Mari Kalayacı became a teacher by chance. She had a business management degree, but couldn’t find a job, and was advised to change careers. She has taught Armenian for seven years, two of them in Ortaköy, and admits that without this job she would not know her mother tongue so well: “I learned a huge amount when I began teaching. And I’m still learning.” Her pupils’ receptiveness varies. “Armenian is a difficult language. Some of them have no trouble with it, but others really struggle.” Pupils at the Ortaköy school speak Turkish among themselves most of the time. “They live in Turkey. It’s natural that they should speak Turkish,” said Nalcı. The Turkish education system does not make learning Armenian easy: “In high school, some of my friends didn’t go to Armenian classes. There was no penalty,” said Murat Gozoglu, who was educated in Armenian schools. The important entrance exams for high school and university are all taken in Turkish.

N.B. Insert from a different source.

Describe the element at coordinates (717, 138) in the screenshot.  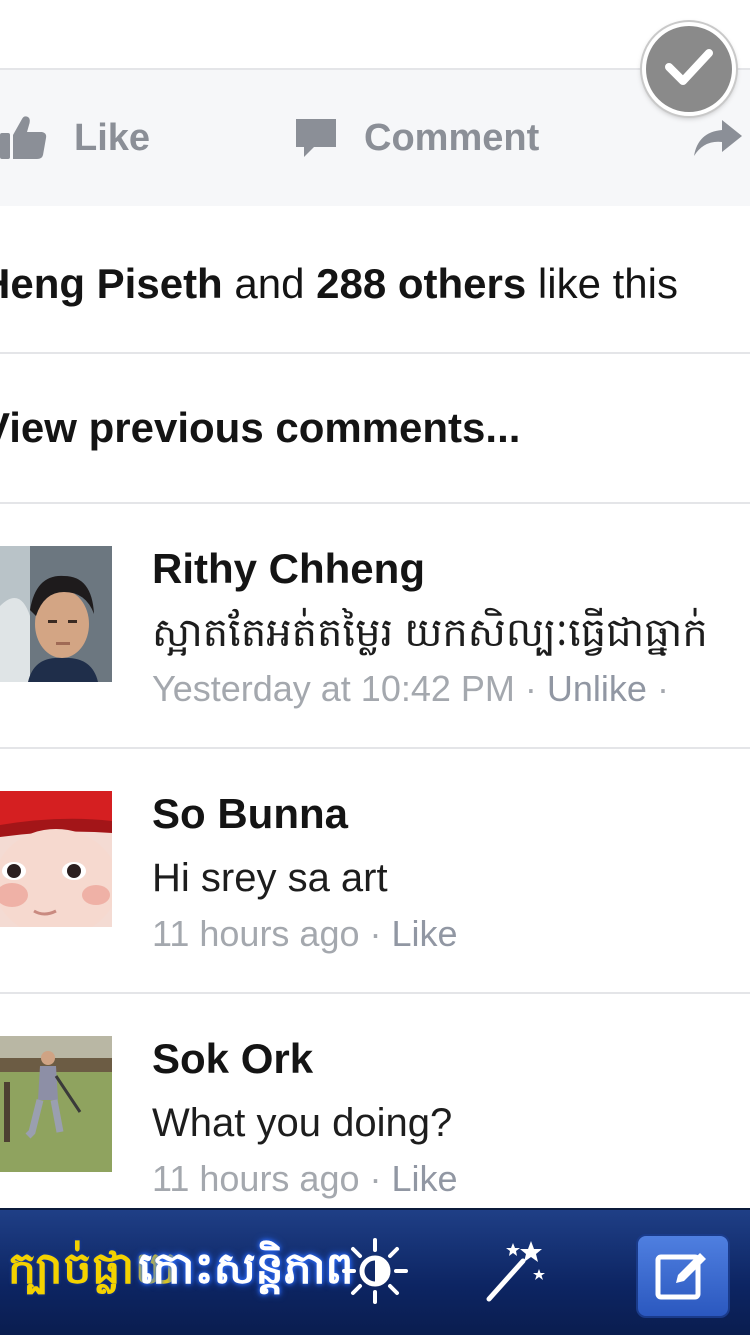
I see `share-arrow-icon` at that location.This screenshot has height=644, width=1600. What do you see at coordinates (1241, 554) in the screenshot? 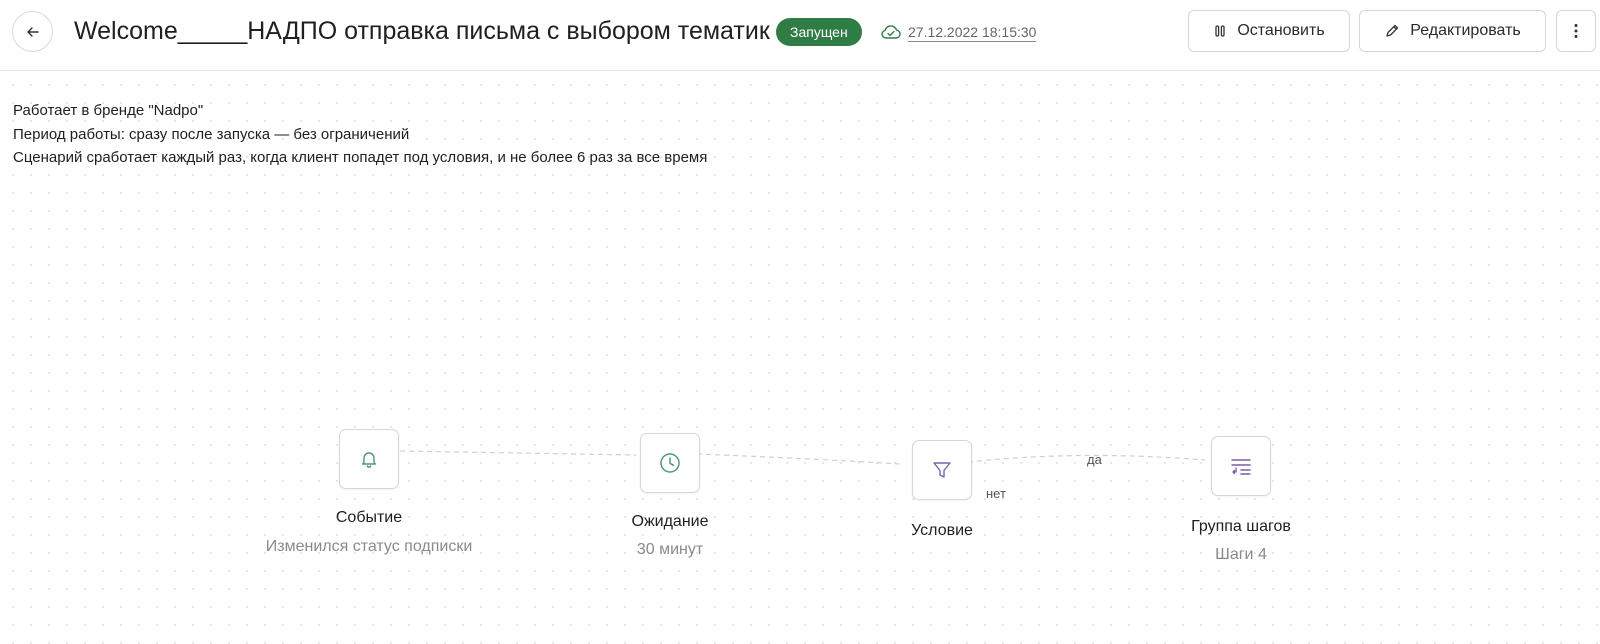
I see `flow-node-step-group-subtitle: Шаги 4` at bounding box center [1241, 554].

Not all Armenian parents send their children to a community school. And those who do attend may not stay the course — most switch after primary school or junior high. “Armenian schools, especially the secondary schools, don’t have the highest reputation. Sometimes they are seen as a fallback. Parents would rather send their children to an English, French or German school,” said Nora Mildanoglu. She went to an Armenian primary school before the English-speaking Robert College, one of Istanbul’s most prestigious high schools.

Attitudes have changed in Turkey, which has opened up to minorities, who now find it easier to assert their identities. “Now I’m not afraid to speak Armenian in public,” said Kalayacı. “When I was little I would never call my mother mama. I’d say anne [in Turkish] so that no one knew we were Christians.” Yet the Armenian language and culture are gradually disappearing in Turkey. “Armenian is spoken very little in family homes today. There is no longer a popular Armenian culture,” said Paylan. “Children are just taught the basics so that they can get by in everyday situations.”

Sarkis Seropyan, cofounder of Agos, the Armenian community’s main newspaper, is not surprised. “Few Armenians in Turkey speak the language. The proof is that most articles in Agos are in Turkish.” Only four pages out of 24 are in Armenian. “Otherwise no one would buy the paper.”

The Armenian community has realised that the schools alone cannot revive the language. But under the last major education reform, this spring, the teaching of Armenian was ruled out in state schools. The Armenians will have to make do with the current system.